Fig. 2 RTCA of SW48 (A), HT29 (B), and SW480 (C) cells of the control and the cells treated with different sorafenib concentrations. The insets show only the first 20 hours after drug treatment.

In the case of the control, the results revealed an increase in the cell index value over time, indicating that the cells still proliferate. In contrast, the cell index values decreased to ∼0.5–0 after ∼30 hours when the cells were treated with higher sorafenib concentrations (25 μM in the case of SW48 and HT29 cells and 50 μM in the case of all cell lines). However, the cell index values of the cells treated with lower sorafenib concentrations (15 μM in the case of SW48 and HT29 cells and 25 μM in the case of SW480 cells) remain almost constant at ∼1 but did not increase significantly as in the control nor dropped to ∼0.5–0 as in the case of the cells treated with higher sorafenib concentrations. These results suggest that lower sorafenib concentrations induce a cytostatic effect by interfering with the cell-cycle machinery leading to growth arrest. On the other hand, higher concentrations of sorafenib may induce a cytotoxic effect on the cells after ∼30 hours of incubation leading to necrosis, apoptosis and/or cell lysis.⁷² These results indicate that the SW48, HT29, and SW480 cells responded to sorafenib irrespective of whether they harbour B-RAF or K-RAS mutations. Therefore, we used the SW48 and HT29 cells treated with 15 μM sorafenib and the SW480 cells treated with 25 μM sorafenib for 16 hours to monitor its efficacy by Raman micro-spectroscopy. At these concentrations, sorafenib itself is not detectable. On the other hand, the cells treated with 50 μM sorafenib for 4 hours were used to localize sorafenib in the cells. At these concentrations and incubation times, most of the cells are viable and adherent to the cell culture well.

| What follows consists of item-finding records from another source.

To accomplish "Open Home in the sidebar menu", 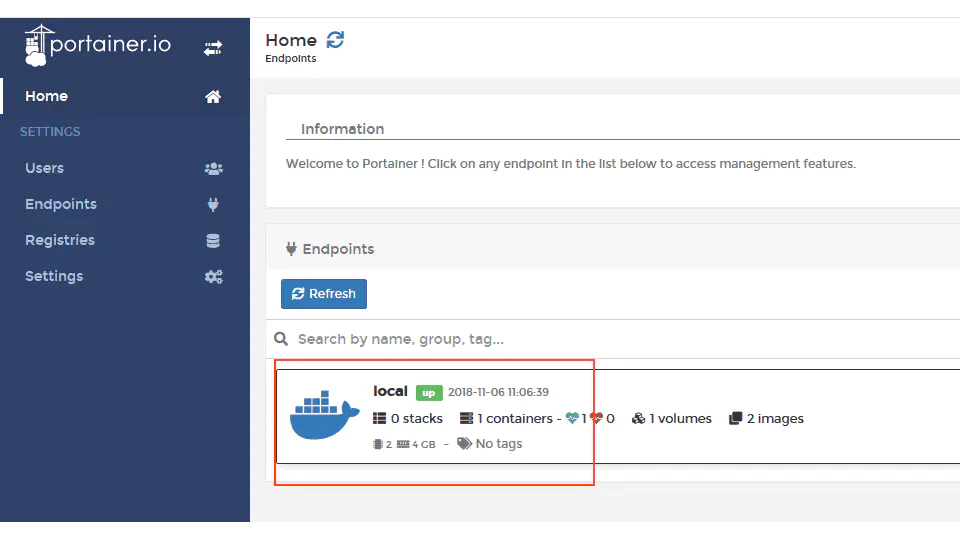I will pyautogui.click(x=47, y=97).
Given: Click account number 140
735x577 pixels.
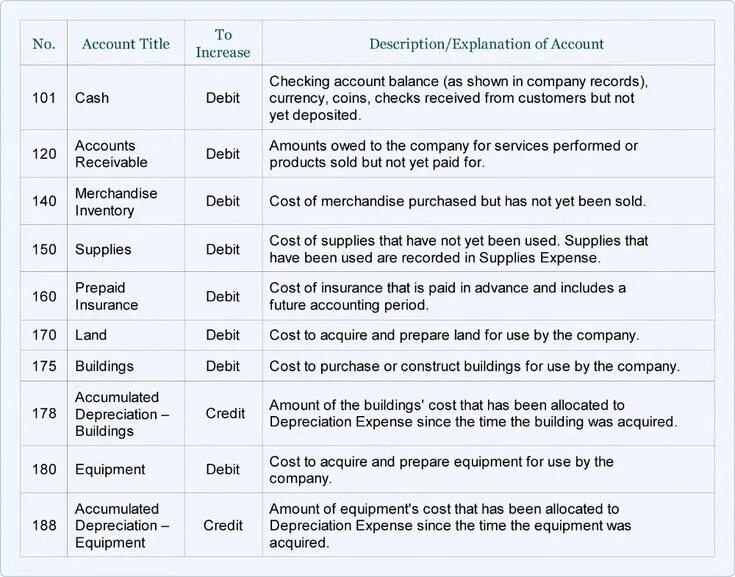Looking at the screenshot, I should [x=44, y=201].
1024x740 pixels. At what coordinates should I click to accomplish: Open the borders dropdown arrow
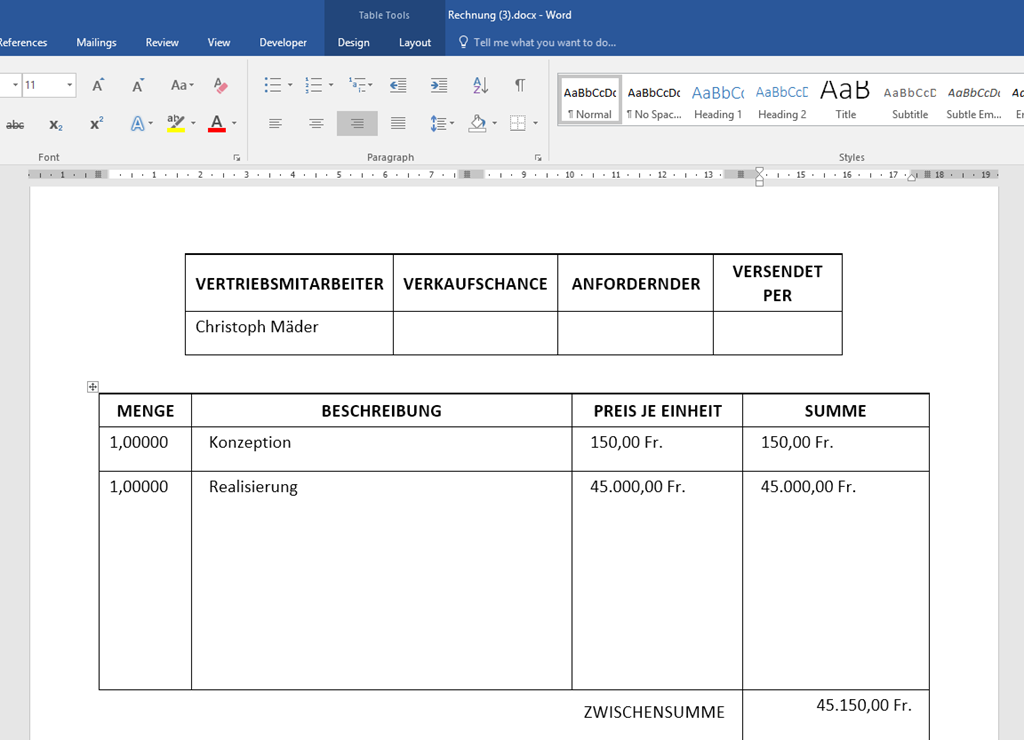tap(535, 124)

Inhibition of ERK phosphorylation by sorafenib

In order to confirm that sorafenib inhibits the activity (phosphorylation) of RAF to prevent cellular proliferation, we targeted the ERK proteins which can be used as an indicator of RAF protein activity. It is well established that RAF activation increases the phosphorylation of ERK, whereas inhibiting RAF can block ERK phosphorylation.⁷³ We used the western blot assay to evaluate the inhibitory effect of sorafenib on ERK phosphorylation in SW48 (A), HT29 (B), and SW480 (C) cells as shown in Fig. 3. The results indicate an increase in the activation level of phospho-ERK (P-ERK) in the cells treated with epidermal growth factor (EGF; a positive control) compared to the control cells that exhibit ERK phosphorylation. This can be attributed to the activation of EGFR by EGF binding that in turn activates the RAS-RAF-ERK pathway as shown in Fig. 1.

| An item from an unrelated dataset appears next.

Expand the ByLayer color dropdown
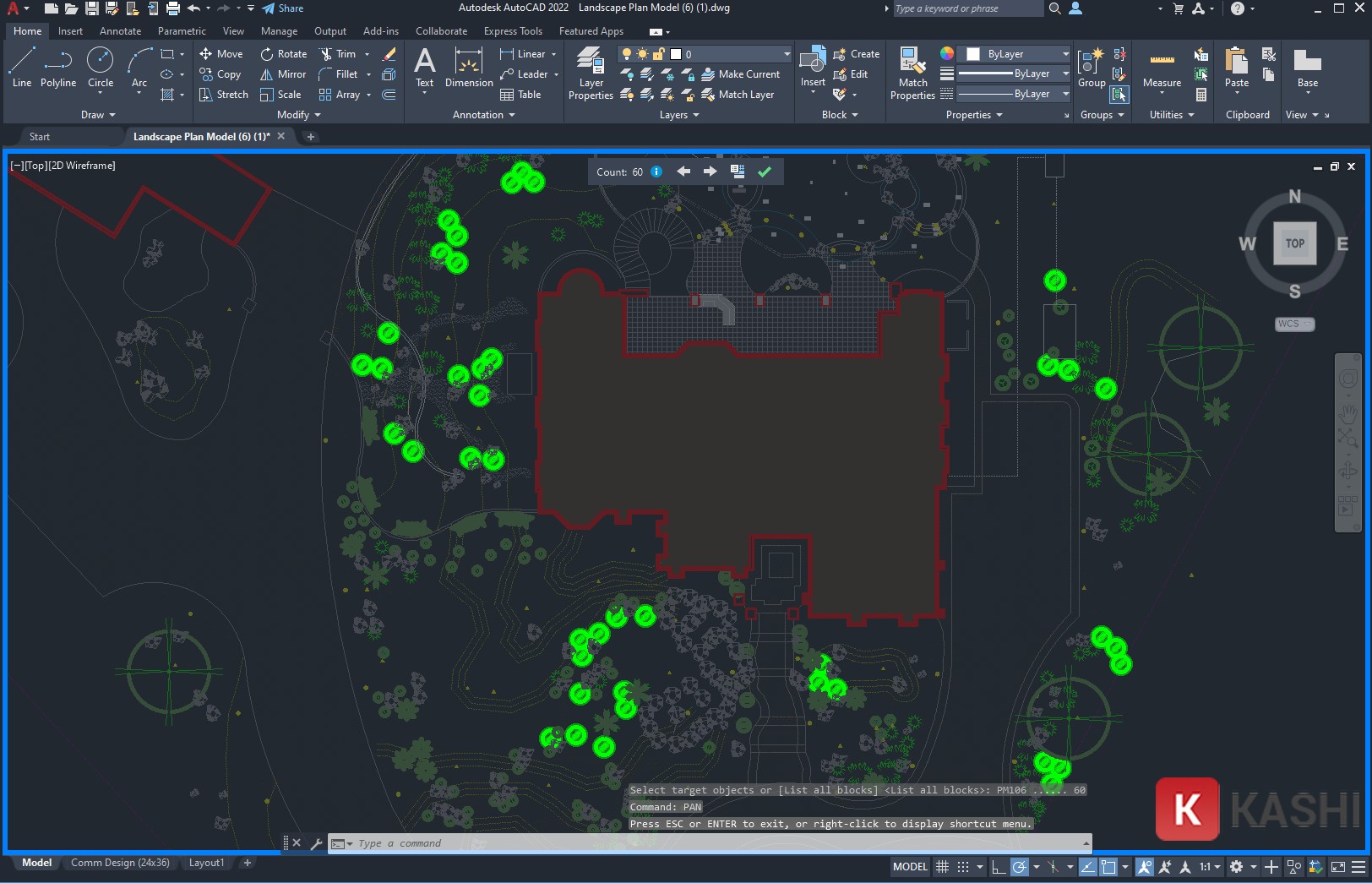The height and width of the screenshot is (883, 1372). [1064, 53]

Fig. 3 Effect of sorafenib on ERK phosphorylation in SW48 (A), HT29 (B), and SW480 (C) cells. Cell lysates were resolved by SDS-PAGE and western blot analysis using antibodies that recognize phosphospecific ERK1/ERK2 (P-ERK1/2) and total ERK1/ERK2 (T-ERK1/2). β-Actin was used as a loading control.

In the case of 15–50 μM sorafenib-treated HT29 (B) and SW480 (C) cells, the signal of P-ERK is clearly inhibited as a result of an inhibition of an upstream RAF protein, which is expressed in these cells (Fig. S2†). In contrast, the P-ERK signal was not inhibited in the sorafenib-treated SW48 cells (A) but it is increased. The amount of T-ERK was also increased upon sorafenib treatment. The reproducibility of the P-ERK results for the sorafenib-treated SW48 cells was confirmed using three different cell batches. However, the reason for these results is not clear. Therefore, the used sorafenib concentrations clearly inhibited the cell growth and proliferation as revealed by the RTCA results (Fig. 2) for all cell lines. In addition, western blot (Fig. 3) showed that sorafenib inhibited the P-ERK expression in both HT29 and SW480 cells.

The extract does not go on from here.